- _Worum es geht_
Kopiere den folgenden Forenbeitrag über Eltern, Filme und Spiele vollständig und ohne jede Änderung.

- _Übungstext_
━━━━━━━━━━

RedDragon20 schrieb:


> Das hat mit Realismus nichts zu tun.


Doch Realismus hat sehr viel mit der Sache zu tun. Denn mit echten Schauspielern gedrehte Szenenwerden nun mal ganz anders beurteilt als die gleichen Szenen mit virtuellen Figuren. Die Wahrnehmung und die Emotionen sind da völlig verschieden, daher ist es auch nicht verwunderlich das Eltern Filme strenger beurteilen als Spiele.



> Viele Eltern beschäftigen sich einfach nicht ausreichend mit diesem Medium.


Ich denke mal viele Eltern sind mittlerweile in unserem Alter und sind mit diesen Medien aufgewachsen und entscheiden nach ihrer eigenen Beurteilung was die Kinder sehen und spielen dürfen. Wir reden hier ja nicht mehr über die weltfremde Generation die in den 50er/60er Jahren aufgewachsen sind und für die das alles "Neuland" war und  nach dem Motto "alles erlauben, weil das überfordert mich" oder "alles verbieten, weil Teufelszeug" gehandelt haben.

━━━━━━━━━━

- _Bereitgestelltes Material_
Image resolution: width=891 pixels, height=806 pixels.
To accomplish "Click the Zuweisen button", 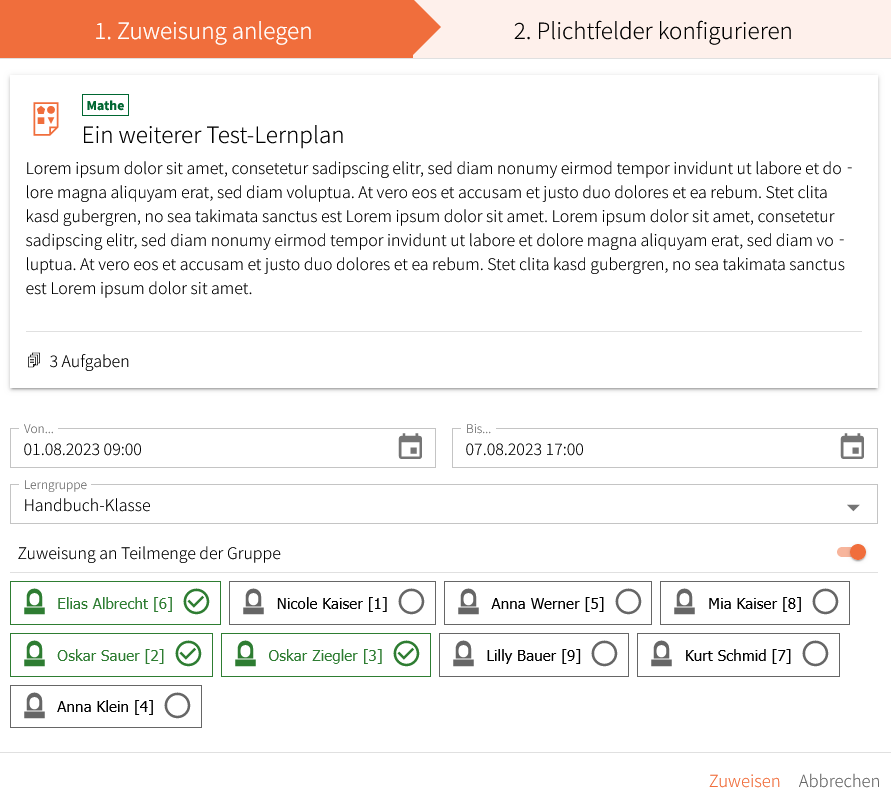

━━━━━━━━━━

- _Lösung_
RedDragon20 schrieb:


> Das hat mit Realismus nichts zu tun.


Doch Realismus hat sehr viel mit der Sache zu tun. Denn mit echten Schauspielern gedrehte Szenenwerden nun mal ganz anders beurteilt als die gleichen Szenen mit virtuellen Figuren. Die Wahrnehmung und die Emotionen sind da völlig verschieden, daher ist es auch nicht verwunderlich das Eltern Filme strenger beurteilen als Spiele.



> Viele Eltern beschäftigen sich einfach nicht ausreichend mit diesem Medium.


Ich denke mal viele Eltern sind mittlerweile in unserem Alter und sind mit diesen Medien aufgewachsen und entscheiden nach ihrer eigenen Beurteilung was die Kinder sehen und spielen dürfen. Wir reden hier ja nicht mehr über die weltfremde Generation die in den 50er/60er Jahren aufgewachsen sind und für die das alles "Neuland" war und  nach dem Motto "alles erlauben, weil das überfordert mich" oder "alles verbieten, weil Teufelszeug" gehandelt haben.